小李问道:“姓张的不是有钱吗,他怎么不买!非要为了绑她,烧死三个人?”

景飒也是很不能理解,“或者王德业可以买了,然后送给张志遥,既没夺人所好,也算是孝敬,不是两全其美吗?”

其他刑警也觉得有道理,不约而同看向皛皛,想听听她是怎么看得。

“张志遥是一个彻头彻尾的伪君子,无论身处何地,他都在塑造正人君子的形象,我说过,他对未来很有计划,这种可能影响他未来的事情,他绝对不会做,做了就是一个污点,无论是自己买,还是别人送,那么多人的眼睛看着,他不是傻子,这么明目张胆的事情,他是坚决不会做的,要做也是做得神不知鬼不觉,让人无从查起,否则他也不会放那把火!”她看向曹震,眸色显得犀利无比,“他是不是早有计划,想让闵夫人假死!”
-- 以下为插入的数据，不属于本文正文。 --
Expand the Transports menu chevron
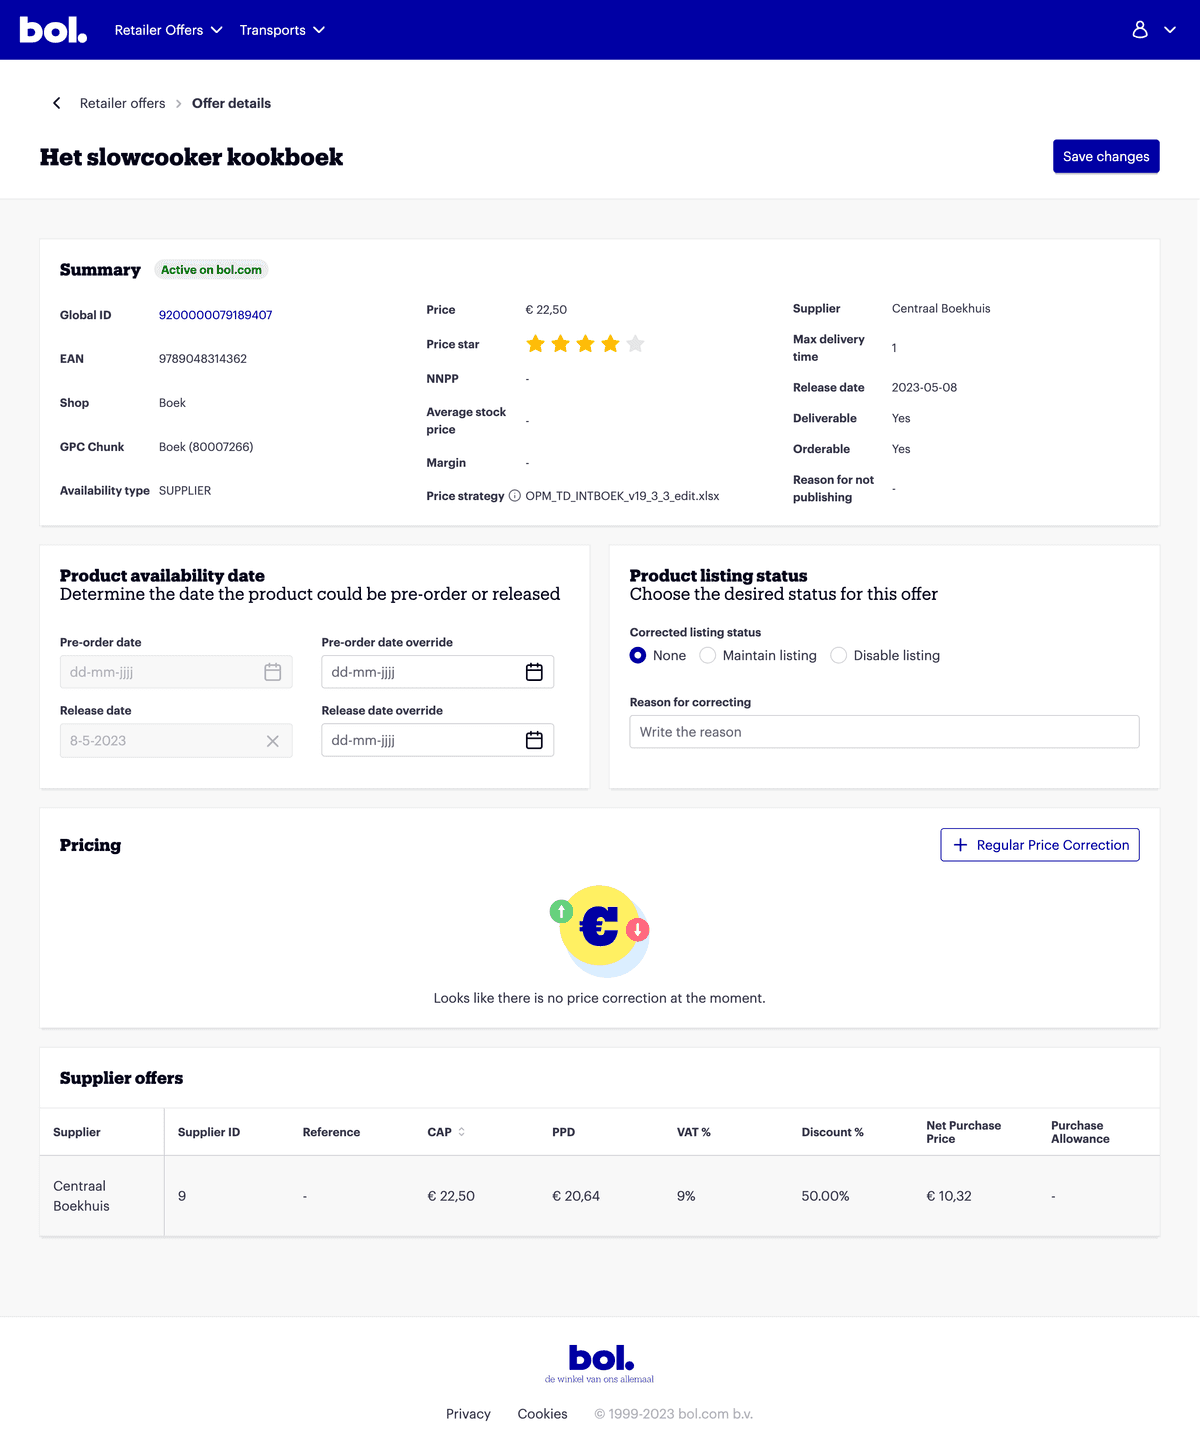 click(x=318, y=30)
曹震点头,“没错,在闵夫人还没嫁给闵清河的时候,他就算计过想弄‘死’她,再悄悄把她带出村子藏起来,可惜,一直没适当的机会!”

只有她死了,他才敢下手,因为这样才会让人无迹可寻。

“这畜生真狠毒!”

小李又问道:“那他娶人家不就行了吗,就像闵清河那样,既能维持他的光辉形象,又能达到他不可告人的目的?”
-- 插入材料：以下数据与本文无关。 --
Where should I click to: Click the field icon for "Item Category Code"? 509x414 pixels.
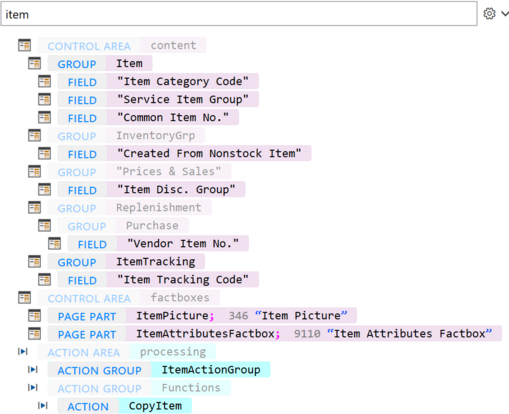pos(44,81)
皛皛对小李倒是很有好感,耐心的说道:“他会娶的女人,只会是对他的事业有帮助的女人,闵夫人这样的,他绝对不可能会要,一不是处女,二还不能生,三更不会对他的事业有帮助,玩还行,明媒正娶,他是傻了才会那么做,或许你们会说,娶了不是可以离婚吗?对,这也是一个法子,但原配这个称谓对有些女人来说,非常重要,尤其是家室好的女子,那就更重视了,若你们有女儿,也不想女儿嫁个有离婚史的男人吧?你们可能还会说,那摆几桌酒,弄个婚宴形式,不登记不就行了?这个法子倒也聪明,可别忘了,张志遥的妻子是S市前市委书记的独生女,据说十分宠爱,这样的家庭为了女儿的幸福,派人去山区里查访怎么办?到时候,别人会怎么说?”

景飒道:“陈世美!”

“没错!这可比什么都严重,谁会把女儿嫁给这种人,若是这样,他塑造的形象等于全毁了,还有什么前途可言,更何况,闵夫人是被拐来的孩子,任何情况下,村民都不可能让她离开村子,可别人不知道,到时别人又会怎么说,为了前途,竟然可以把老婆留在山区里不管,还想隐婚攀高枝,这不就是个现代版的陈世美吗?”

不得不说,张志遥的城府极深,支教是为了博一个好名声,是将来踏上青云之路的垫脚石,他绝不容许这块石头一不小心就变成了砸脚的石头,所以在支教时,他才会如此克制自己,不嫖不赌不毒,也因此,村子里的后辈才会对他那么歌颂有加。

谋略和胆识他都有,偏偏是个禽兽,真是让人唏嘘。

众人听完都沉默了,真是没想到一个案子,竟藏了那么多心机在里头,这个张志遥真是让人恨得牙痒痒。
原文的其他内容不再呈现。